Climate change is impacting our world with increasing severity and frequency, and the need for resilience in our built environment has never been more critical.
Disaster preparedness and recovery is also key in building resilience. LEED is widely recognized for its focus on sustainable and environmentally responsible building practices, and resilience is a clear extension of this work. We know that more sustainable buildings are a critical component to enhancing community resilience.
The U.S. Green Building Council (USGBC) has adopted the definition of resilience established by the National Oceanic and Atmospheric Administration: “the ability to prepare and plan for, absorb, recover from, and more successfully adapt to adverse events.” This definition encompasses various aspects of building performance, from ensuring business continuity during disruptions and disturbances to responding effectively during emergencies.
The Future of LEED principles provide a foundation for the next versions of the LEED rating systems that specifically addresses resilience: Inspire and recognize adaptive and resilient built environments.

....................

DIRECTION A
Reproduce the passage on LEED and resilience in full, word for word.
The passage on LEED and resilience has nothing to do with the entries.

GIVEN DATA
....................

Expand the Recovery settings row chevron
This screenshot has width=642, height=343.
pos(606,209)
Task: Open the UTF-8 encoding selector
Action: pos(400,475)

....................

DIRECTION B
Write out the entries again, replacing "Recovery settings" with "Backup settings" and leaving everything else unchanged.

FINAL RESULT A
Climate change is impacting our world with increasing severity and frequency, and the need for resilience in our built environment has never been more critical.
Disaster preparedness and recovery is also key in building resilience. LEED is widely recognized for its focus on sustainable and environmentally responsible building practices, and resilience is a clear extension of this work. We know that more sustainable buildings are a critical component to enhancing community resilience.
The U.S. Green Building Council (USGBC) has adopted the definition of resilience established by the National Oceanic and Atmospheric Administration: “the ability to prepare and plan for, absorb, recover from, and more successfully adapt to adverse events.” This definition encompasses various aspects of building performance, from ensuring business continuity during disruptions and disturbances to responding effectively during emergencies.
The Future of LEED principles provide a foundation for the next versions of the LEED rating systems that specifically addresses resilience: Inspire and recognize adaptive and resilient built environments.

FINAL RESULT B
Expand the Backup settings row chevron
This screenshot has width=642, height=343.
pos(606,209)
Task: Open the UTF-8 encoding selector
Action: pos(400,475)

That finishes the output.